Guarany
- Full name: Sport Club Guarany
- Nickname(s): Jequitibá da Serra Rei da Campanha
- Founded: September 20, 1913
- Ground: Estádio Taba Índia, Cruz Alta, Rio Grande do Sul state, Brazil
- Capacity: 10,000
| Home colours | Away colours |

= Sport Club Guarany =

Sport Club Guarany, also known as Guarany, is a Brazilian football club based in Cruz Alta, Rio Grande do Sul state.

==History==
The club was founded on September 20, 1913. They won the Campeonato Gaúcho Second Level in 1954, 1955 and in 1987, and the Campeonato Gaúcho Third Level in 1985.
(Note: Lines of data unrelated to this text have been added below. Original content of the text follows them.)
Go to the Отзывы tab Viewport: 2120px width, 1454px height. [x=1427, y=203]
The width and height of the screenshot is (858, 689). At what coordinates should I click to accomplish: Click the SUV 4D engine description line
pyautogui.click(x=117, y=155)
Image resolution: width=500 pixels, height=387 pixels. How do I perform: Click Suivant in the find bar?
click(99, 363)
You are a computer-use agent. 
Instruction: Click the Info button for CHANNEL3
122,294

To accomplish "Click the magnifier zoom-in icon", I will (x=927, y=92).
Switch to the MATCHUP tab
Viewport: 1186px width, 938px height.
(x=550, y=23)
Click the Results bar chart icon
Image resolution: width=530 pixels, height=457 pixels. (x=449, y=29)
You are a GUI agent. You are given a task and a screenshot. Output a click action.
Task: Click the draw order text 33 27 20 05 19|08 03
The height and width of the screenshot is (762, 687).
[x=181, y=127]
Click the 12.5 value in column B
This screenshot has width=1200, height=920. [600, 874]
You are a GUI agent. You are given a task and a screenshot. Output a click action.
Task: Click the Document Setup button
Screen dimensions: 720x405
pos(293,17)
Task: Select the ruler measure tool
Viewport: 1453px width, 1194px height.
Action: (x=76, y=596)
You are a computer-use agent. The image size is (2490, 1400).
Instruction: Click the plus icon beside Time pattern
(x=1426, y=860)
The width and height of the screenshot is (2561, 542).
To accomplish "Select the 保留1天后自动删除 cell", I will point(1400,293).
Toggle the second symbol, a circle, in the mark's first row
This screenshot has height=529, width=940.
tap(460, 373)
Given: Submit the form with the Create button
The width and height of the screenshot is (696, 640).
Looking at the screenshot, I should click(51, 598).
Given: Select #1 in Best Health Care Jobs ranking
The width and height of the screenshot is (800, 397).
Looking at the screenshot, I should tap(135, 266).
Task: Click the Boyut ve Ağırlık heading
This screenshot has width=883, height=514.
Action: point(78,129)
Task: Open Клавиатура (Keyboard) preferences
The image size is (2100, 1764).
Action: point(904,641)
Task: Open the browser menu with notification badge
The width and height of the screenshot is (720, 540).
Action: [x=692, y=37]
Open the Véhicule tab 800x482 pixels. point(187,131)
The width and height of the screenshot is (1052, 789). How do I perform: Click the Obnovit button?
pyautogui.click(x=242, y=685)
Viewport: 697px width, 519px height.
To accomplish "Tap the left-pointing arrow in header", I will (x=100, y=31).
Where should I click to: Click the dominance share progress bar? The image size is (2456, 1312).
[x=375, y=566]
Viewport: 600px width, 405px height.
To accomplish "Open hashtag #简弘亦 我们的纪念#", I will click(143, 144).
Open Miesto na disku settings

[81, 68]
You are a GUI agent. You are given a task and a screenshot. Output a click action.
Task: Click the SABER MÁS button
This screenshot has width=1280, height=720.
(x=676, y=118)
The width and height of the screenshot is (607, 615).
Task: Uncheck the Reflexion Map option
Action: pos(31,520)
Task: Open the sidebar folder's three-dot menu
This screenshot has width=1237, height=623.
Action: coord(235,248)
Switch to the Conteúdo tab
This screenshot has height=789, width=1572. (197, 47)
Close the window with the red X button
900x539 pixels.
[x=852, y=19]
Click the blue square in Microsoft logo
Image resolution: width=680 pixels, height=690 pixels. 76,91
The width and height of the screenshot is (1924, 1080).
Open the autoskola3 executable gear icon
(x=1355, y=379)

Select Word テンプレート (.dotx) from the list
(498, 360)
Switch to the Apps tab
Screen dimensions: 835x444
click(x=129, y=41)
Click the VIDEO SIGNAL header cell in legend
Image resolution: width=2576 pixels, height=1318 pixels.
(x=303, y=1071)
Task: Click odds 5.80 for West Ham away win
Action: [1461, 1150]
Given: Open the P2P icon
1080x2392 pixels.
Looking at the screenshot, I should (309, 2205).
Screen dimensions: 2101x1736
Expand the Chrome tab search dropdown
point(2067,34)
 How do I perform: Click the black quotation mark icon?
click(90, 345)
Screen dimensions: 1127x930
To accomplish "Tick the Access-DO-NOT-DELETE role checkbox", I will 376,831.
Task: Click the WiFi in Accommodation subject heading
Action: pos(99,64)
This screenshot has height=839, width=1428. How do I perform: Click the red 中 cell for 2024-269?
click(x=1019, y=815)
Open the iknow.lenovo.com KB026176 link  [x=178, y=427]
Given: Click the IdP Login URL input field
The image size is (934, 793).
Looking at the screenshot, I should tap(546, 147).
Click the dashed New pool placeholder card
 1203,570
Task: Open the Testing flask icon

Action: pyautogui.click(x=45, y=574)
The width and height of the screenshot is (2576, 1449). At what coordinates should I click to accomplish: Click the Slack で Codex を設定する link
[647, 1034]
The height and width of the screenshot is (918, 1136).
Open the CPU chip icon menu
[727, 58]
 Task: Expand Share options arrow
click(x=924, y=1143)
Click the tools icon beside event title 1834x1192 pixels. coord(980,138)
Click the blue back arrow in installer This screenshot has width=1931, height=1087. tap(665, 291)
In 1971, the team merged with local rivals Nacional to form the Associação Cruz Alta de Futebol, also known as ACAFOL. the merger ended in 1973.

==Honours==
===State===
- Campeonato Gaúcho Série A2
  - Winners (3): 1954, 1955, 1987
- Campeonato Gaúcho Série B
  - Winners (1): 1985

===City===
- Campeonato Citadino de Cruz Alta
  - Winners (16): 1916, 1921, 1922, 1924, 1925, 1926, 1927, 1946, 1951, 1954, 1955, 1956, 1958, 1962, 1963, 1966

==Stadium==
Sport Club Guarany play their home games at Estádio Taba Índia. The stadium has a maximum capacity of 10,000 people.